Are Conflicting Interests Derailing Your ERP Implementation Project?

As project teams work to plan and execute initiatives, the general mindset is that everyone is working toward the same set of goals. However, that’s not always the reality. In particular, when it comes to high-visibility, high-risk, or strategically important projects like ERP implementations, teams may encounter conflicting interests between the individual stakeholder groups or even across small factions within those groups.

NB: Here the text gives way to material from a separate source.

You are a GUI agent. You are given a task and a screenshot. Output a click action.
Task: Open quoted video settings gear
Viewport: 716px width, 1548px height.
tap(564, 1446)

These disparities can manifest in several ways. People involved in the funding approval process might push their group’s requests through faster than others, for example, or multiple end user groups may ask that their preferred software customizations be placed at the top of the priority list. Having a workable strategy to identify and respond to potential conflicts, plus figure out how (or if) to balance and address them, is key to ensuring your ERP implementation remains on time and on budget. It’s also vital in maintaining stakeholder buy-in and support.

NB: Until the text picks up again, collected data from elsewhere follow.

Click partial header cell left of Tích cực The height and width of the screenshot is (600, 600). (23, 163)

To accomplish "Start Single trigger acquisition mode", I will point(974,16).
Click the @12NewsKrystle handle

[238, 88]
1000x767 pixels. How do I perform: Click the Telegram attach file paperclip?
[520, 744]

If your project team is challenged to spot and resolve conflicting interests, consider these areas where conflicts are likely to spring up and some strategies to prevent them from derailing your ERP implementation project.

Resource allocations

Managing resource allocations can be particularly problematic if a portion of your stakeholder base is responsible for approving resource requests. Other user groups may express concern that resource allocations could be unfairly influenced by these approvers, and it’s something you need to be aware of as you allocate funding and personnel. To avoid conflicts, it may be prudent to revise the approval process for the ERP project. That could involve simply bringing in additional approvers from other stakeholder groups to balance things out, or transitioning approval authority to a department with only minimal involvement in the project.

Timeline development and scheduling

In an ERP implementation project, the flow of work usually follows a common path. However, you may find that individual stakeholder groups try to influence the schedule in a way that gets their activities done sooner. As you develop the project timeline, your team should be mindful of potential disagreements around scheduling. You can more easily harmonize conflicting interests when you maintain a focus on creating a project timeline geared toward cost optimization, minimizing work disruptions, and meeting any hard deadlines.

System access

The ability to begin using the new system—for testing, data uploads, and day-to-day activities—is sometimes a point of conflict among stakeholders. Your end users may want to begin working with the new ERP platform early so they’re comfortable with their updated workflows once the cutover day rolls around. But your software developers may not want to open the system to general use until testing and customization are complete. Harmonizing everyone’s access can be a tricky balancing act. Begin by working with each stakeholder group to ensure you fully understand their requests and requirements for getting into the new system. It may also be helpful to bring a few user groups together so they can openly discuss why and when they want to access the ERP platform, and evaluate where pushback to those requests may exist. A transparent process to work through the conflicts will help everyone be comfortable with the outcome, even if they don’t get everything they want.

You want all stakeholder groups on the same page, not just before your project launches but also as the ERP implementation moves through its lifecycle. Maintaining a mutual understanding of the initiative’s objectives, its timeline, and its resource allocations will smooth out potential disagreements along the way. Partnering with a skilled facilitator can also help your project team gain consensus on key elements of the project plan.